** Activity **
Turn the lines starting at the one containing "This screenshot has" and ending at the one containing "terminal-line: C:\Windows\system32>chcp 65001" into a Markdown table with the columns Row and Line, numbering each row and skipping blank lines. Leave the pictures out.

START Dataset

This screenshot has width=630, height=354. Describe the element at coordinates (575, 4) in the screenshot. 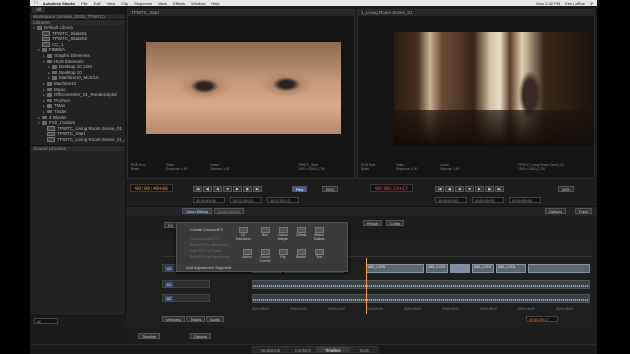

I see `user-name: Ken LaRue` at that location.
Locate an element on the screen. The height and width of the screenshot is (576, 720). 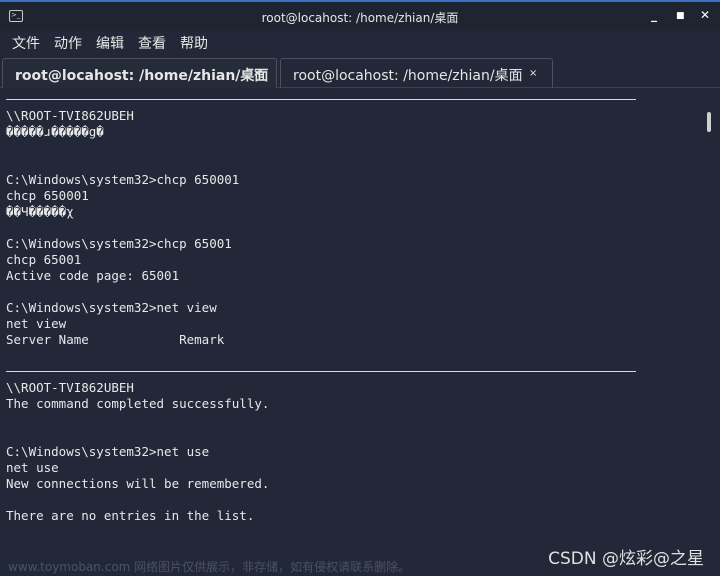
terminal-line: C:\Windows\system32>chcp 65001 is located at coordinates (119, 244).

END Dataset
START Dataset

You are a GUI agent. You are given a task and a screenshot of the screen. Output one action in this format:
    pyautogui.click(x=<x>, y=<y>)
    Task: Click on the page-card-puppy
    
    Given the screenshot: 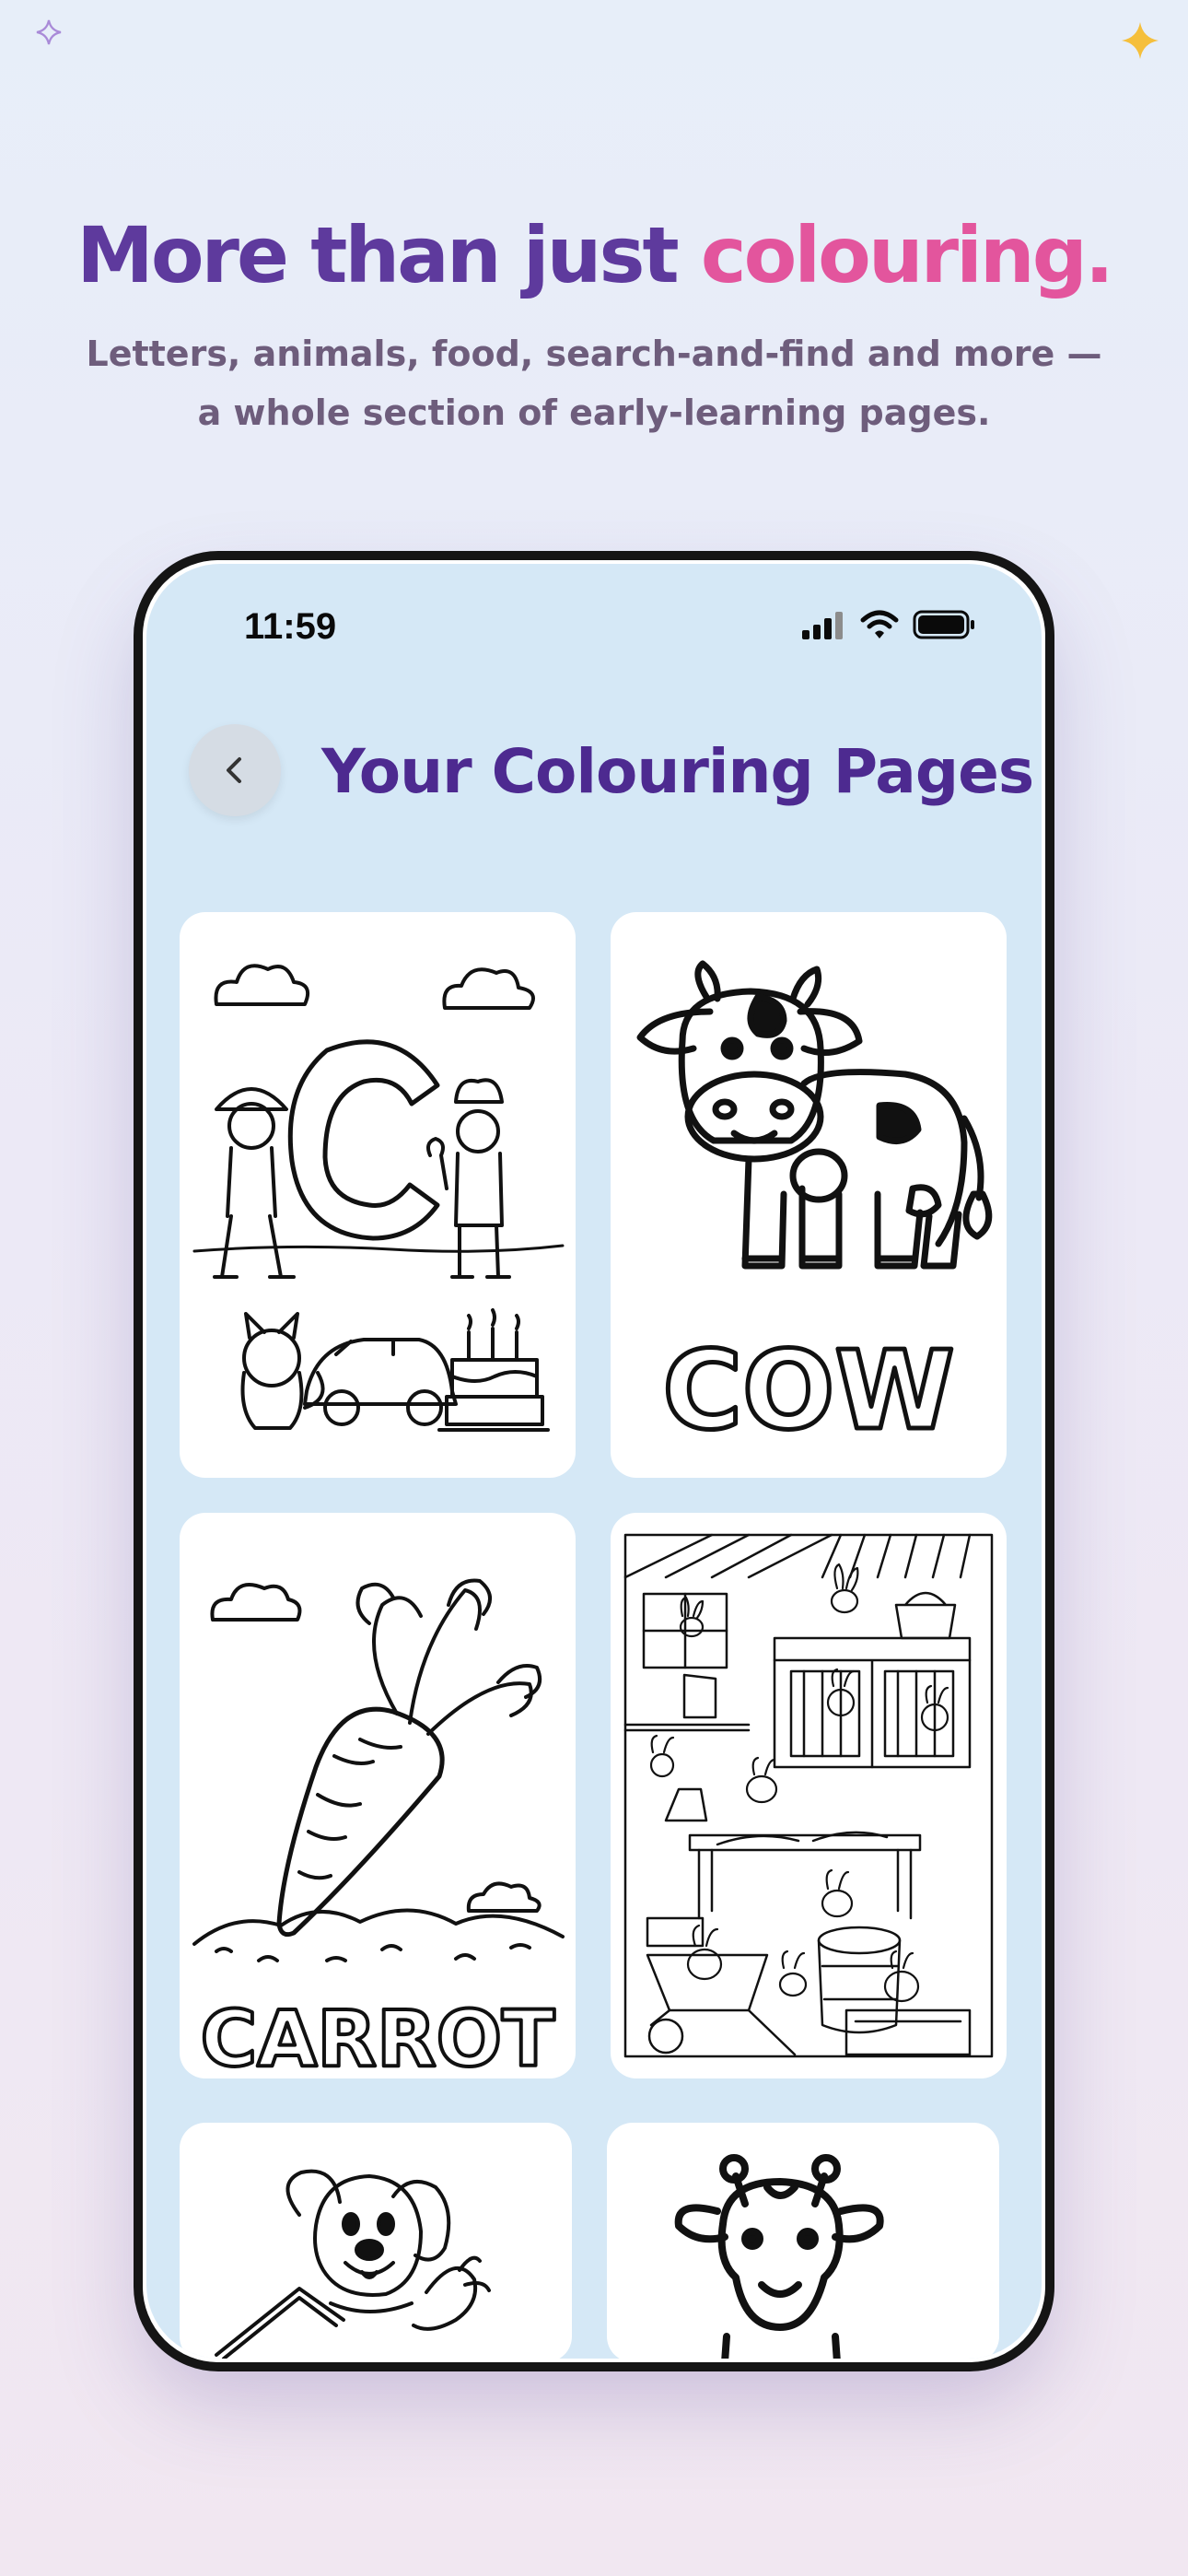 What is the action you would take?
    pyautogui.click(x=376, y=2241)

END Dataset

** Written solution **
| Row | Line |
|---|---|
| 1 | This screenshot has width=630, height=354. Describe the element at coordinates (575, 4) in the screenshot.  |
| 2 | I see `user-name: Ken LaRue` at that location. |
| 3 | Locate an element on the screen. The height and width of the screenshot is (576, 720).  |
| 4 | terminal-line: C:\Windows\system32>chcp 65001 is located at coordinates (119, 244). |